As a consequence, during the course of the execution, the condemned man or woman may experience severe pain when the second dose of chemicals _ potassium chloride _ is infused to stop the heart. "It would cause a burning sensation that would be extremely painful," Koniaris said.

Data from California suggest, he said, that inmates died two to nine minutes after potassium chloride was administered, which raises the prospect that the death may ultimately come from administration of the third chemical, pancuronium bromide, which paralyzes the lungs.

"In such cases, death by suffocation would occur in a paralyzed inmate fully aware of the progressive suffocation and the potassium-induced sensation of burning," the authors concluded.

On May 15, California Department of Corrections is scheduled to present a new proposal for lethal injection procedures to U.S. District Court judge Jeremy Fogel, who has blocked executions in the state since February 2006, declaring that the existing protocols were "intolerable under the constitution" but could be repaired.

His decision held up the execution of Michael Morales, a Stockton man convicted of the murder of 17-year-old Terri Winchell, who was raped and beaten to death in 1981.

Kent Scheidegger, legal director of the Criminal Justice Legal Foundation, in Sacramento, said that "all methods of execution involve some pain, and we know that."

He said that if a condemned criminal is administered just the same amount of anesthetic that puts a patient under for surgery, "that would be sufficient to make it not cruel."

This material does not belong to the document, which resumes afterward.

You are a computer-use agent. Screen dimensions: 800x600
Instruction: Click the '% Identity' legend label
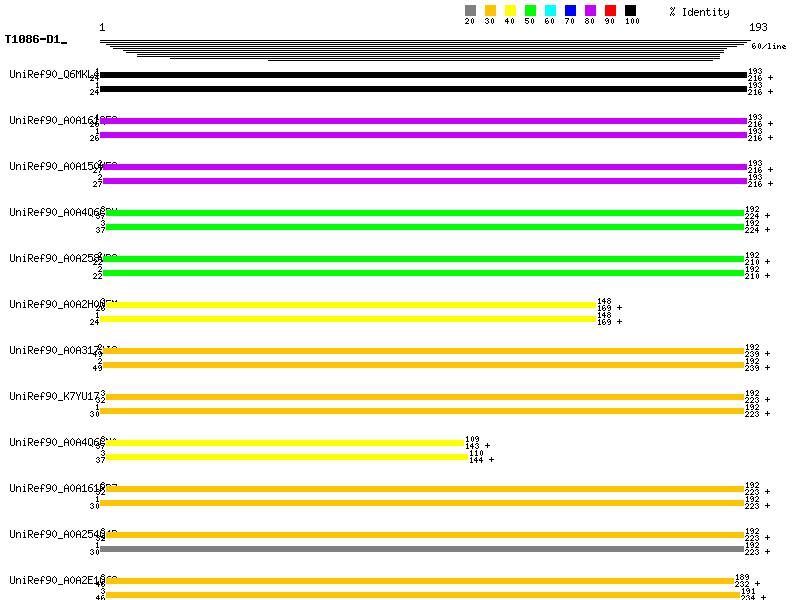click(699, 11)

Koniaris said his latest study shows that even if the procedures are carried out properly, they may not provide the humane sort of ending envisaged by the public.

"The conventional view of lethal injection leading to an invariably peaceful and painless death is questionable," the authors concluded.

Koniaris said he had no intention of trying to find a way to improve the process. "That's a line most ethicists would not cross," he said.